Already, the advent of Ac-225-PSMA α therapy of refractory mCRPC 35 has changed the landscape of Lu-177-PSMA management, and the combination of both α and β radionuclide targeted therapy has shown the potential to increase efficacy and ameliorate toxicity, particularly in relation to salivary glands, where the TANDEM study has achieved early control of aggressive disease with Ac-225-PSMA, with subsequent cycles of less toxic Lu-177-PSMA. 14
It is to be anticipated that other combinations with chemotherapeutic, hormonal, and immunological agents will become available to clinicians within the 5-year gestation period required for results from the VISION Pharma RCT, which has only just started. There is an imperative to immediately address the unmet need for provision of effective safe treatment of mCRPC, which is now the commonest cause of cancer death in men worldwide.

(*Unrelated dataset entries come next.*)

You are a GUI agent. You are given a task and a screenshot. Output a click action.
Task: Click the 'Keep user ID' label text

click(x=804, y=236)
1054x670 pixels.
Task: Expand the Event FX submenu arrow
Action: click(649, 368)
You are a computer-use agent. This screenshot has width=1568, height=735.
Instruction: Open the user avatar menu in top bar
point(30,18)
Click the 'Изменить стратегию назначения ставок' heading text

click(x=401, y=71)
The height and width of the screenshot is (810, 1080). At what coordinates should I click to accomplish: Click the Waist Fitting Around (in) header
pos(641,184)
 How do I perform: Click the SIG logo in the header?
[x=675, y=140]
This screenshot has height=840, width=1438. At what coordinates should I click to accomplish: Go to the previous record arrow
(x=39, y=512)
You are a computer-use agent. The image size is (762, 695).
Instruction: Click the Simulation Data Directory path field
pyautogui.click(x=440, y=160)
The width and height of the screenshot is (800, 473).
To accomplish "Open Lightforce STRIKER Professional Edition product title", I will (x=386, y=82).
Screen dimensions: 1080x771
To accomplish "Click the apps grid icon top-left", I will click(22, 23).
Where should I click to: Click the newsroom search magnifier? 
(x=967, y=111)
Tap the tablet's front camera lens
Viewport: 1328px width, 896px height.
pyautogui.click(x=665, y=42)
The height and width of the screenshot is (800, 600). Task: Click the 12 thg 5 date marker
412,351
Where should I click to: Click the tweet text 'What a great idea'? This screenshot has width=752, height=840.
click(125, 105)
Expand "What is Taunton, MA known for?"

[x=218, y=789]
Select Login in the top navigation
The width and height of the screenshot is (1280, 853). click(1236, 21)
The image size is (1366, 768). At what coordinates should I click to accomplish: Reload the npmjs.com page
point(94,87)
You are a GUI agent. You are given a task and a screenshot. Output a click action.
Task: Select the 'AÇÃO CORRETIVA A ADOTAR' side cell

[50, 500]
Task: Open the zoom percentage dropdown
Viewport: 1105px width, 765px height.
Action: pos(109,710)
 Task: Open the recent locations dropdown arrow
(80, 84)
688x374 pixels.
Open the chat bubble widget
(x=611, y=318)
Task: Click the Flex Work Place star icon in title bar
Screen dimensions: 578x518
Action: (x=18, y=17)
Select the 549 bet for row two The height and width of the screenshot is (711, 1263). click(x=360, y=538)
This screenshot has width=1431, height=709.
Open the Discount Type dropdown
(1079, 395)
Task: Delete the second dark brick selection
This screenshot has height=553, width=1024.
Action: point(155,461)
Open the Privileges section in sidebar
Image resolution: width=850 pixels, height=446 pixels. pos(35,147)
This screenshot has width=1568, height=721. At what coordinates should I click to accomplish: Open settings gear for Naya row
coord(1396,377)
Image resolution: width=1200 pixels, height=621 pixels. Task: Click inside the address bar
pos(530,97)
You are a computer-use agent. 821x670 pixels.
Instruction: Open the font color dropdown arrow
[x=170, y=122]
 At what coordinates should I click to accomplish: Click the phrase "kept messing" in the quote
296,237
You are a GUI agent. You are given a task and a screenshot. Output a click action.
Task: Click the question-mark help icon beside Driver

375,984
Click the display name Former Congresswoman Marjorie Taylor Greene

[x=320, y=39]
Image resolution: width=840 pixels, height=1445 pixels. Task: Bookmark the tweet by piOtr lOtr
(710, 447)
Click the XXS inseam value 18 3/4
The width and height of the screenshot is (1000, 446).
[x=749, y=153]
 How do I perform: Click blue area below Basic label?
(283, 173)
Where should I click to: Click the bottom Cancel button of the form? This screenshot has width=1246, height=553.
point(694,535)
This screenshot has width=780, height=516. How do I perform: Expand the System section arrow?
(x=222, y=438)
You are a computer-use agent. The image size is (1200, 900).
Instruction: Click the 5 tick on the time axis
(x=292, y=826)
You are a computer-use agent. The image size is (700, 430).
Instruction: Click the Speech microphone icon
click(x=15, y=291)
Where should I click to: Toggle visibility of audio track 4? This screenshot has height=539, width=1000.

The general adoption of Ga-68-PSMA PET/CT diagnosis and staging of patients, 36,37 and the recent availability of a kit formulation for rapid, simple, reliable bench-top radiolabeling, 38 will result in an exponential and global increase in demand for a treatment which significantly prolongs OS, without toxicity, and which actually enhances QOL. In the interim, the ready access to therapy monitoring with Ga-68-PSMA PET/CT will lead to repeat cycles of Lu-177-PSMA, or addition of Ac-225-PSMA, for disease progression.
What's More
Within the oncology community there is a growing trend to use RWD to address clinical and policy relevant questions, which cannot be answered with data from RCTs. 39 RWD are increasingly being used to support regulatory drug approval and funding decisions as evidenced by the new strategic framework of the FDA to advance use of real-world evidence to support development of drugs and biologics. 39,40 In addition, the authorities conducting health technology assessments to evaluate new therapeutic agents are demanding RWD, seeking evidence that clinical interventions provide meaningful benefits; improved OS, QOL, and cost to patients. 41
One of the greatest strengths of RWD is the ability to improve the generalizability of conclusions from clinical research and to contribute knowledge by enabling the study of much larger cohorts and allowing longer follow-up than is typical for RCTs. RWD can document outcomes of patients with common cancers, such as mCRPC, in routine practice to provide a fundamental evaluation of QOL, which is not confined only to patients who live in developed countries.
RWD are, at the present time, collected retrospectively, often from population-based cancer registries, comprising information from various sources. To enhance the reliability of assessment of RWD to determine treatment efficacy it is recommended that the fundamental domains of appropriate selection of participants, measurement of exposure and outcome, and control of confounding be evaluated. 42 A checklist has been formulated for the evaluation and interpretation of population-based studies of treatment effectiveness. 42
While hitherto RWD have been collected retrospectively, the valid extrapolation of such representative population outcomes may be considerably enhanced by concomitant prospective real-world studies performed concurrently with formal RCTs. Using a harmonized protocol, designed and managed in collaboration with the drug registration RCT, the resulting RWD would complement the Pharma studies and aid extrapolation to routine clinical application.
Real-world, real-time prospective evaluation of tumor-targeted theranostic regimens, in large populations on harmonized management protocols, will not only document achievable meaningful outcomes of OS and QOL in actual clinical practice but also, at the same time, make immediately available, best current theranostics practice to all eligible patients worldwide.